Değerin Son Sığınağı: Sanal Kapitalizm ve Kölelik
Otonom teknoloji, yapay zeka ve robotik sistemler giderek daha fazla alanı ele geçiriyor. Fabrikalar, bankalar, hatta yazılım ofisleri bile yakında insan emeğine daha az bağımlı hale gelecek. Peki, kapitalizm bu durumda ne yapacak? Değer üretimi için temel olan emek ortadan kalkarken sistem nasıl ayakta duracak?
Cevap, Kurz’un radikal bir şekilde vurguladığı gibi, ikiye ayrılıyor:
- Sanal Kapitalizm: Gerçek ekonomiden tamamen kopuk, finansal spekülasyonlar ve balonlar üzerinden dönen devasa bir sanal kumarhane. Kâğıt üstünde milyarlarca dolar hareket ediyor, ama bu paranın arkasında somut bir değer üretimi yok. 2008 krizini yaratan bu mekanizma, bugün de tüm dünyayı felakete sürüklemeye devam ediyor.
- Modern Kölelik: Değer üretemeyenler, yani emeği artık bir değere dönüştürülemeyen milyarlarca insan, sistemin dışına itiliyor. Giderek daha fazla insan, hiçbir sosyal güvencesi olmayan, “kayıt dışı” veya “yarı-köle” koşullarda çalışmaya zorlanıyor. Bir kuryenin, bir çağrı merkezi çalışanının, bir gig-ekonomi işçisinin emeği, sistem için bir değere sahip değil. O sadece sistemin kendisini korumak için hayatta kalmasını sağlayan bir zorunluluk, modern bir kölelik biçimi.
Gündelik Hayattan Örümcek Ağı:
Yüksek lisans mezunu bir gencin, aylarca iş aradıktan sonra bir AVM’de asgari ücretle, günde 12 saat çalışması, onun emeğinin artık kapitalizm için bir değer oluşturmadığının en acı kanıtıdır. Onun için tek bir somut değer kalmıştır: hayatta kalmak. Bir zamanlar “işçi sınıfı” denilen o kolektif güç, artık parçalanmış ve değersizleştirilmiş bireyler yığınına dönüşmüştür.
Nereye Gidiyoruz?
Kurz’un radikal kehaneti şuydu: Değerin ve emeğin çöküşü, insanlığın önünde iki yol bırakır. Ya bu çürümüş, yozlaşmış sistemi terk ederek yeni bir toplumsal örgütlenmeye doğru yürüyeceğiz ya da tüm insanlığı içine alan devasa bir çöplükte yok olacağız.

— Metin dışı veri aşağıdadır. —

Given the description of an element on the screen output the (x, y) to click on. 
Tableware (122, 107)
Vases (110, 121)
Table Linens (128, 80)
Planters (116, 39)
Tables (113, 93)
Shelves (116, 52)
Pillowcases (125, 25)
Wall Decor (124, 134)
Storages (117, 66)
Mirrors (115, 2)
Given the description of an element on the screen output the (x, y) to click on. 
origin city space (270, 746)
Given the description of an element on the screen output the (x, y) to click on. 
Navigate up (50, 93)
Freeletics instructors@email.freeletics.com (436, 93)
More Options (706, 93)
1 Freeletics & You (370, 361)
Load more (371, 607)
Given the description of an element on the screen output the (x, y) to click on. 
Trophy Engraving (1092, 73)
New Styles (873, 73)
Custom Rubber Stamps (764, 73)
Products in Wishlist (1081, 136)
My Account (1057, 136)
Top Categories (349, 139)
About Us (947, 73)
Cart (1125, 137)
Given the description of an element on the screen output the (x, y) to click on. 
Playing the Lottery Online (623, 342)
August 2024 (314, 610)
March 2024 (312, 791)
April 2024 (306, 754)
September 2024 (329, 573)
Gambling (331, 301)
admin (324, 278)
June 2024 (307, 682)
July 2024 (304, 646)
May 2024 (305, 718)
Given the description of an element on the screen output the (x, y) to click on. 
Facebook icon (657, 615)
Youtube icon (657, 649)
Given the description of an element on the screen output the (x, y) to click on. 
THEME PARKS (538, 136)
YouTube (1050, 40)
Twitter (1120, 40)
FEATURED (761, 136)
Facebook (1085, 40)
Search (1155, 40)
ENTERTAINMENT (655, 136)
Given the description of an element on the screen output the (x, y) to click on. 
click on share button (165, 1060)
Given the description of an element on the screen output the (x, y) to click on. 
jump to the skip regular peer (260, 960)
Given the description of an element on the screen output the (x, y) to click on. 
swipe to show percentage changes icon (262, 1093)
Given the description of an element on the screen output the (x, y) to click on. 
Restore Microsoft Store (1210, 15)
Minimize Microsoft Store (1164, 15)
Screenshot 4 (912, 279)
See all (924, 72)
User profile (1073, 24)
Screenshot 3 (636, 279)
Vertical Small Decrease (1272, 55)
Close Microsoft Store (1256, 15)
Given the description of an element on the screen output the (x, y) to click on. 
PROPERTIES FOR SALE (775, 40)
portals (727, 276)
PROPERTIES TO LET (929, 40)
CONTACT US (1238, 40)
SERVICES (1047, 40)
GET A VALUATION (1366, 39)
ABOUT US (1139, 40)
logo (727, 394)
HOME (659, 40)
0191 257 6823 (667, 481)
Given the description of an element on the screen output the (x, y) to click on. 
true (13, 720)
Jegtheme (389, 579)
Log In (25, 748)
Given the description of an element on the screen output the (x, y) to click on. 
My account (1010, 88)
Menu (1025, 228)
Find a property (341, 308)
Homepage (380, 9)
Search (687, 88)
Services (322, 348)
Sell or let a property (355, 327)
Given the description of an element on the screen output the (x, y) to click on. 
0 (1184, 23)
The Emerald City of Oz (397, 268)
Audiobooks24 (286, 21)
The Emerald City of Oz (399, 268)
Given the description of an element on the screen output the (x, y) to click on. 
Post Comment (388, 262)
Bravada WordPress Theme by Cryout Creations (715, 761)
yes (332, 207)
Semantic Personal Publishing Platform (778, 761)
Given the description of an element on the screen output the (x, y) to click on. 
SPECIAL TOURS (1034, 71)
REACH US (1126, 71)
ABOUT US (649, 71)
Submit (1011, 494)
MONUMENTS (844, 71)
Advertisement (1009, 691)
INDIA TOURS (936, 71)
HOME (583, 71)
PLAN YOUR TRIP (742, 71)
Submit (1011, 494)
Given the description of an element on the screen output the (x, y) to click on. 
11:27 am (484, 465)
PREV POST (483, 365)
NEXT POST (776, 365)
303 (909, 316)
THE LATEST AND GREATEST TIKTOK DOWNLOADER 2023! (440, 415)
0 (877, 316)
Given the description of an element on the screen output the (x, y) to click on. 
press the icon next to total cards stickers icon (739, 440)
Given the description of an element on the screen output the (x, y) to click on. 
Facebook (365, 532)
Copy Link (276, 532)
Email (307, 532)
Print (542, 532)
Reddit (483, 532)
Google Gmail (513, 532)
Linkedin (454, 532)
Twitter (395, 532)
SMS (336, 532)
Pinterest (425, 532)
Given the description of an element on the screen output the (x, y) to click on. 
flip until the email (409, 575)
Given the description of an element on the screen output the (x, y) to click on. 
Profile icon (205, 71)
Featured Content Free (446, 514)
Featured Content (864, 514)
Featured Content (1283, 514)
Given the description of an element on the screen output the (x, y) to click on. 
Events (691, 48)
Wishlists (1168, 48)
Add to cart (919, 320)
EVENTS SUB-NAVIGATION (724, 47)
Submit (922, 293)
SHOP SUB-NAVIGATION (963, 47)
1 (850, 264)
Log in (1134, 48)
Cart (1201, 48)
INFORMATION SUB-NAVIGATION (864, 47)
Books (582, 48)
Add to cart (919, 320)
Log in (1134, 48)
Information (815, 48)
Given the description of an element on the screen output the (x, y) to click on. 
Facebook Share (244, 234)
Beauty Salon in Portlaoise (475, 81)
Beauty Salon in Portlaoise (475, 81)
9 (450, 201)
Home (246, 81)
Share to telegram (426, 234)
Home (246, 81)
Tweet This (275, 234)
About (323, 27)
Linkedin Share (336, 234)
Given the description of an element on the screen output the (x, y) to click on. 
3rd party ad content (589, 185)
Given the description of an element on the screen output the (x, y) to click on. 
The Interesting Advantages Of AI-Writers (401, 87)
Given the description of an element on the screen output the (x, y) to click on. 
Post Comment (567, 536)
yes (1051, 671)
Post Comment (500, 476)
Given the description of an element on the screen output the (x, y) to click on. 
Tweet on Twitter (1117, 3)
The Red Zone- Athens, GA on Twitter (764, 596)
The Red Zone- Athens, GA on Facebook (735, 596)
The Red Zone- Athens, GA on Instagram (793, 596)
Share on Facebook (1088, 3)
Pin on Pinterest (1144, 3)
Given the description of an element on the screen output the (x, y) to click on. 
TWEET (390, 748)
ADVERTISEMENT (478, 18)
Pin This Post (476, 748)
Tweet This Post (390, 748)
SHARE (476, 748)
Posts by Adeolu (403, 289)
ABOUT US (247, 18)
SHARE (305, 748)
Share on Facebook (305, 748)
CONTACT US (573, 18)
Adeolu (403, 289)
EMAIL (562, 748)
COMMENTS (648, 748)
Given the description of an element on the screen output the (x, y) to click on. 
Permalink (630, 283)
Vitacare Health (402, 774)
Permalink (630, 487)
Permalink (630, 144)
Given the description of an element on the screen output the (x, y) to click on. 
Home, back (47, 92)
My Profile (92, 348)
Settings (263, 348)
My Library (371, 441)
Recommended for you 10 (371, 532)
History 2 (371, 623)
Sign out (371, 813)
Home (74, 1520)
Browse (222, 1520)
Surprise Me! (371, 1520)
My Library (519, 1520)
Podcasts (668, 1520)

Bu durum, sandığımızdan çok daha yakın. Bugün sosyal medyada gördüğümüz öfke patlamaları, toplumsal kutuplaşmalar ve siyasi çalkantılar, aslında değeri kalmamış bir sistemin son demleri. İnsanlar, artık bir değer yaratamadıklarını hissettikçe daha da öfkeli, daha da çaresiz ve daha da kontrolsüz hale geliyor.
Değersizleşen emek, bizi sadece yoksul yapmıyor, aynı zamanda bizi insanlıktan çıkarıyor. Kimliklerimizi, ilişkilerimizi, hayata anlam verme biçimlerimizi paramparça ediyor.
Peki, bu çöküşün eşiğinde, siz hala “çok çalışınca başarılı olurum” yalanına inanıyor musunuz?